From: Martin Duerst <duerst@it.aoyama.ac.jp>
Date: Thu, 07 Dec 2006 12:53:42 +0900
To: Chris Lilley <chris@w3.org>, www-validator@w3.org
Cc: www-international@w3.org
Message-Id: <6.0.0.20.2.20061207103308.095a51e0@localhost>

Hello Chris,

At 23:35 06/12/06, Chris Lilley wrote:
>
>Hello www-validator,
>
>I was surprised to see, on the W3C DTD validator, the following advice:
>
>  The Unicode Byte-Order Mark (BOM) in UTF-8 encoded files is known to
>  cause problems for some text editors and older browsers. You may
>  want to consider avoiding its use until it is better supported.
>
>This is odd because the use of a BOM with UTF-8 files is
>
>a) standards compliant, to Unicode and to XML and to CSS

For Unicode, that hasn't been clear initially. For XML,
again, the original edition said nothing about (or against)
a BOM on UTF-8. Most if not all initial implementations of XML
parsers silently assumed that UTF-8 entities would not start
with a BOM. Some of these implementation are still around,
sometimes maybe even in silicon.

In particular, the second edition of XML 1.0 mentions the BOM for UTF-8:
http://www.w3.org/TR/2000/REC-xml-20001006#sec-guessing-no-ext-info
But the first edition doesn't:
http://www.w3.org/TR/1998/REC-xml-19980210#sec-guessing

>b) common practice

To some extent, yes. But that's one reason for the warning.
If the practice would be very rare, we wouldn't have cared
to add a warning to the validator.

>c) allows text editors to auto-detect the encoding of a plain text
>document.

Yes. But there is no such thing as a BOM for encodings such
as iso-8859-1, iso-8859-2, iso-8859-3, and so on. And these
are very difficult to distinguish. On the other hand, UTF-8
can extremely easily be auto-detected if needed, except
for the edge case mentioned by Addison. So the signature
situation is backwards, the encoding that needs it least
has one, whereas the other encodings don't.

Also, as Ira and Asmus mentioned, the BOM interfers with
certain kinds of processing.

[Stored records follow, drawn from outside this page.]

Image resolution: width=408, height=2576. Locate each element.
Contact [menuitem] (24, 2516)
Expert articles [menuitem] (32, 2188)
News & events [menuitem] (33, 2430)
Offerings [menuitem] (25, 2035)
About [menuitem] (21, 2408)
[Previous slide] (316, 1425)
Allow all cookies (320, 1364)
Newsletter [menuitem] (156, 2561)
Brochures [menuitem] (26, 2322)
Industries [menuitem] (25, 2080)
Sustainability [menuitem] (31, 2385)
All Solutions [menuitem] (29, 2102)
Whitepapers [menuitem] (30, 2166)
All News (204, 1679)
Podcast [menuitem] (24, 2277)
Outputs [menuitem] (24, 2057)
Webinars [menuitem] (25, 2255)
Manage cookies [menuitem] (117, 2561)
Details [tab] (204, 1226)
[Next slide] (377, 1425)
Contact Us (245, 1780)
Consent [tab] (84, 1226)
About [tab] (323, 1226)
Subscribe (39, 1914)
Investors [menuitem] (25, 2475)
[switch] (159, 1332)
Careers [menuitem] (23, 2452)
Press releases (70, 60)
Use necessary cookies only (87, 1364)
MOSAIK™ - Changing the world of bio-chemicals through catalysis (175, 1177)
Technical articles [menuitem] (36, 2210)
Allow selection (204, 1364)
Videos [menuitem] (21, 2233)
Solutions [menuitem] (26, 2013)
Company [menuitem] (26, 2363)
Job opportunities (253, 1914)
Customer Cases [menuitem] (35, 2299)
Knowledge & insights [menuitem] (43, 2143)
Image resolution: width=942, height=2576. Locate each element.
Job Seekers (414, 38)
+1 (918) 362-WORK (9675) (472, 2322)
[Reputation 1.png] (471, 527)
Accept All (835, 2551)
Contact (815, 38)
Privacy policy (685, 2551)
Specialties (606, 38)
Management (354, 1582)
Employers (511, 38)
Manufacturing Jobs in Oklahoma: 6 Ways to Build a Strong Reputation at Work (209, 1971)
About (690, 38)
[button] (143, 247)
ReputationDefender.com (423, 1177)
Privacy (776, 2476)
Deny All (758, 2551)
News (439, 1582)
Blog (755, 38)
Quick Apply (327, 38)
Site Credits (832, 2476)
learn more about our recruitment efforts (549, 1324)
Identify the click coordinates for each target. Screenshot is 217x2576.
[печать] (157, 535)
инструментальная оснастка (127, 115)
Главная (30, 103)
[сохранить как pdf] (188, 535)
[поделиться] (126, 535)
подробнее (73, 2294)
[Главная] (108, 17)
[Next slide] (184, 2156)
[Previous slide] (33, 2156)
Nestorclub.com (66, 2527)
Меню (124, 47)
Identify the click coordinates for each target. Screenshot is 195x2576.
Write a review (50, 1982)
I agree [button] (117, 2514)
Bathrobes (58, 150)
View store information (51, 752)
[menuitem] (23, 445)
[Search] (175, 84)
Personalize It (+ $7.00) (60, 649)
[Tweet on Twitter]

On Windows and for users
working directly with files, the BOM isn't too problematic.
On the other hand, using anything in the direction of
Unix-like things such as pipes,... makes the BOM a real
pain.

More basically, UTF-8 without a BOM has several fundamental
and important properties that both don't apply to UTF-8
with a BOM:
1) Any US-ASCII data is also UTF-8
2) Any operations on UTF-8 data that can treat non-ASCII
   data as 'black boxes' can be implemented as operations
   on US-ASCII with the only additional restriction that
   octets with the most significant byte set are left
   untouched.

1) can be fudged if a program instructed to produce UTF-8
checks whether all its output will be US-ASCII, and in that
case, doesn't add a BOM. But checking all your output before
starting output is often difficult or impossible.

The wording for 2) is a bit long, but there is an enormous
number of scripts and programs that meet these conditions.
They are particularly frequent where people have an idea or
an itch and hack something together. Some of these are hacks
in the bad sense, with all kinds of problems, but others
are great ideas implemented well and quickly. Using the BOM
for UTF-8 denies this fertile breeding ground to UTF-8,
and makes basic internationalization a special step in
many cases where that wouldn't be necessary.

So as a conclusion, the BOM can both be very helpful AND
very damaging, depending on circumstances.

Regards,     Martin.

#-#-#  Martin J. Du"rst, Assoc. Professor, Aoyama Gakuin University
#-#-#  http://www.sw.it.aoyama.ac.jp       mailto:duerst@it.aoyama.ac.jp

Received on Thursday, 7 December 2006 03:55:34 UTC